What this task involves:
Reproduce every entry exactly as given.

Data entries
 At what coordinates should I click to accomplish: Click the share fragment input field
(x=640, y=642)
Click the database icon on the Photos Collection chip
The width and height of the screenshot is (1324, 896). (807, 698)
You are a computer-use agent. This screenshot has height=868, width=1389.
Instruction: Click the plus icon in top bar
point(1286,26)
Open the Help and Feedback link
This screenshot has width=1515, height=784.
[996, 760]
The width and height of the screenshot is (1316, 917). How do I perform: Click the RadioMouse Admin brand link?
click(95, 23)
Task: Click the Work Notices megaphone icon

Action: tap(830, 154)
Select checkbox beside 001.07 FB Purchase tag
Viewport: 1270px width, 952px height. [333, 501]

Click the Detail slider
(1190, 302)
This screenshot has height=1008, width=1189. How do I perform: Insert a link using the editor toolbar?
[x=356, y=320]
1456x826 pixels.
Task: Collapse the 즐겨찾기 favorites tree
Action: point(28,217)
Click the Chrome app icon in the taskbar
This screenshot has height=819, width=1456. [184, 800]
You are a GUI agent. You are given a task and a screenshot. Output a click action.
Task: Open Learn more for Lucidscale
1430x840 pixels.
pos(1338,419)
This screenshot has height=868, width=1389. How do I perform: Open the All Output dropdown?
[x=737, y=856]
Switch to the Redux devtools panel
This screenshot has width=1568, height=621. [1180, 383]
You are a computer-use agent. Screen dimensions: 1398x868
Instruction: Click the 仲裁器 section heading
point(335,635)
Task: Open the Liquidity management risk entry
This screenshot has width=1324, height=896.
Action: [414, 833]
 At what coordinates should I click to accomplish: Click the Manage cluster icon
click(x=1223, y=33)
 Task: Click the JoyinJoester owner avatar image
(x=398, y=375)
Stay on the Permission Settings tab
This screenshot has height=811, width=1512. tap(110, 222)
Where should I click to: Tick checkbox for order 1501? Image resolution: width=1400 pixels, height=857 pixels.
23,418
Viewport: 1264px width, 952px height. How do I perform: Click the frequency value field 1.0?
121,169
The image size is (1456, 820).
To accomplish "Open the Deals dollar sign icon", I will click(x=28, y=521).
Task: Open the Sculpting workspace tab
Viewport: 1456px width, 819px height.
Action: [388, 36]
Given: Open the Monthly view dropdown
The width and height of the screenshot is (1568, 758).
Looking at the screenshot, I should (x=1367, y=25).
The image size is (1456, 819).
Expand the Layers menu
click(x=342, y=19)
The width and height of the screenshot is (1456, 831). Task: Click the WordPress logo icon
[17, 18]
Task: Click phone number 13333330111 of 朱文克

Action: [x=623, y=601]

Exercise solution:
 At what coordinates should I click to accomplish: Click the share fragment input field
(x=640, y=642)
Click the database icon on the Photos Collection chip
The width and height of the screenshot is (1324, 896). (807, 698)
You are a computer-use agent. This screenshot has height=868, width=1389.
Instruction: Click the plus icon in top bar
point(1286,26)
Open the Help and Feedback link
This screenshot has width=1515, height=784.
[996, 760]
The width and height of the screenshot is (1316, 917). How do I perform: Click the RadioMouse Admin brand link?
click(95, 23)
Task: Click the Work Notices megaphone icon

Action: tap(830, 154)
Select checkbox beside 001.07 FB Purchase tag
Viewport: 1270px width, 952px height. [333, 501]

Click the Detail slider
(1190, 302)
This screenshot has height=1008, width=1189. How do I perform: Insert a link using the editor toolbar?
[x=356, y=320]
1456x826 pixels.
Task: Collapse the 즐겨찾기 favorites tree
Action: point(28,217)
Click the Chrome app icon in the taskbar
This screenshot has height=819, width=1456. [184, 800]
You are a GUI agent. You are given a task and a screenshot. Output a click action.
Task: Open Learn more for Lucidscale
1430x840 pixels.
pos(1338,419)
This screenshot has height=868, width=1389. How do I perform: Open the All Output dropdown?
[x=737, y=856]
Switch to the Redux devtools panel
This screenshot has width=1568, height=621. [1180, 383]
You are a computer-use agent. Screen dimensions: 1398x868
Instruction: Click the 仲裁器 section heading
point(335,635)
Task: Open the Liquidity management risk entry
This screenshot has width=1324, height=896.
Action: [414, 833]
 At what coordinates should I click to accomplish: Click the Manage cluster icon
click(x=1223, y=33)
 Task: Click the JoyinJoester owner avatar image
(x=398, y=375)
Stay on the Permission Settings tab
This screenshot has height=811, width=1512. tap(110, 222)
Where should I click to: Tick checkbox for order 1501? Image resolution: width=1400 pixels, height=857 pixels.
23,418
Viewport: 1264px width, 952px height. How do I perform: Click the frequency value field 1.0?
121,169
The image size is (1456, 820).
To accomplish "Open the Deals dollar sign icon", I will click(x=28, y=521).
Task: Open the Sculpting workspace tab
Viewport: 1456px width, 819px height.
Action: [388, 36]
Given: Open the Monthly view dropdown
The width and height of the screenshot is (1568, 758).
Looking at the screenshot, I should (x=1367, y=25).
The image size is (1456, 819).
Expand the Layers menu
click(x=342, y=19)
The width and height of the screenshot is (1456, 831). Task: Click the WordPress logo icon
[17, 18]
Task: Click phone number 13333330111 of 朱文克

Action: [x=623, y=601]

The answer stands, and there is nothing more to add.